Mary H. Hunt
American Temperance Reformer and Educator
1830-1906
Mary Hannah Hanchett Hunt
was a leader in the campaign for temperance
education in the schools. She was known in her
day as the woman who appeared before more
legislative bodies than any other person. She
traveled thousands of miles and delivered
innumerable messages on temperance, education,
and similar themes. The groundwork that Mary
Hunt laid helped to develop and legislate the
Eighteenth Amendment which put Prohibition into
effect in the United States.
Mary was born on June 4,
1830 in South Canaan, Connecticut. She was the
second child of the four daughters born to
Ephraim Hanchett and Nancy Swift. Her father
owned and operated a family ironworks in
Salisbury, Connecticut and was also a courageous
and enthusiastic worker in the anti-slavery
movement. Mary’s mother was a direct descendent
of Edward Winslow, governor of the Plymouth
Colony and Thomas Thacher, the first pastor of
Boston’s Old South Church.
Mary was a well educated
woman. She attended local schools as a child and
went on to teach in a country school for one
year before enrolling in Amenia Seminary in New
York in 1847. In 1848 she entered Patapsco
Female Institute, near Baltimore, Maryland.
After a thorough course of studies she became a
professor of natural science at the Seminary.
While working at Patapsco Female Seminary, Mary
began to study the physiological effects of
alcohol. Though she did not realize it, Mary was
unconsciously training for her life work in
behalf of scientific temperance instruction.
In 1852 Mary married
Leander B. Hunt. After becoming a mother she
found a further education and preparation for
her great work. She saw the sale of liquor and
the consumption of alcohol as the great enemy of
society and the sorrow of mothers and wives.
While contemplating the
problems that the use of alcohol created in
society, she quickly realized that rescue work
was only part of the answer. She felt that the
real nature and effects of alcoholic drinks upon
the mind and body needed to be taught to
children. She believed that instruction in the
negative effects of alcohol to children should
not be optional, but mandatory.
Mary was an active member
of the National Woman’s Christian Temperance
Union (W.C.T.U.). She became the superintendent
of the newly formed educational department of
that group. With Mary in the lead, a new school
curriculum on hygiene was created, which
included a section on the evils of alcohol.

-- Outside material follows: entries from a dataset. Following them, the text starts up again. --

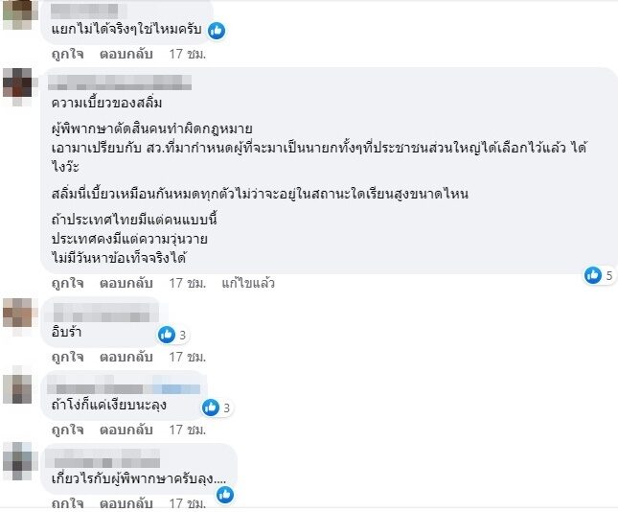The image size is (618, 512).
Task: Open the reactions count on 'ความเบี้ยวของสลิ่ม' comment
Action: (599, 275)
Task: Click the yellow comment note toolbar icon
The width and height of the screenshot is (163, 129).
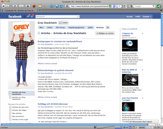Action: [40, 6]
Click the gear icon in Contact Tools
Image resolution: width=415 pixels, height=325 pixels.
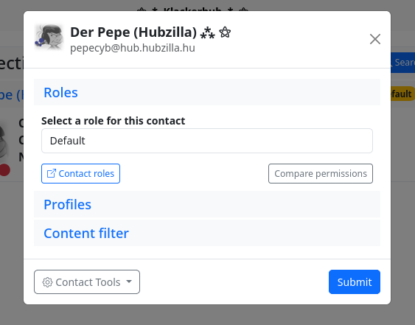tap(47, 282)
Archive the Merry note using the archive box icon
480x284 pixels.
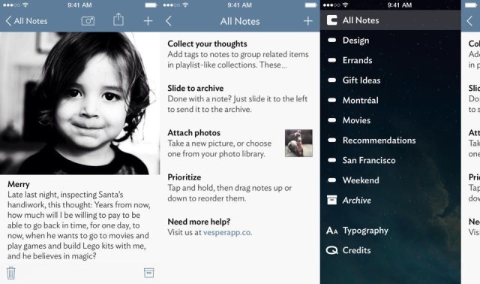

While Mrs. Hunt did have a high regard for
science, saving family from the devastating
effects of alcohol became her passion. She
readily acknowledged that her true goal was to
produce “from the schoolhouses all over the
land....trained haters of alcohol to pour a
whole Niagara of ballots upon the saloon”
(quoted in Standard Encyclopedia of the Alcohol
Problem, III, 1269).
The Eighteenth Amendment is often traced
back to the influence that Mary Hunt had on the
generation of school children brought up on
W.C.T. U. approved textbooks. Though Mary died
before it’s enactment in 1920, her life’s work
helped bring into law the prohibition of the
manufacturing, sale and consumption of alcohol
in the United States, which lasted from
1920-1933.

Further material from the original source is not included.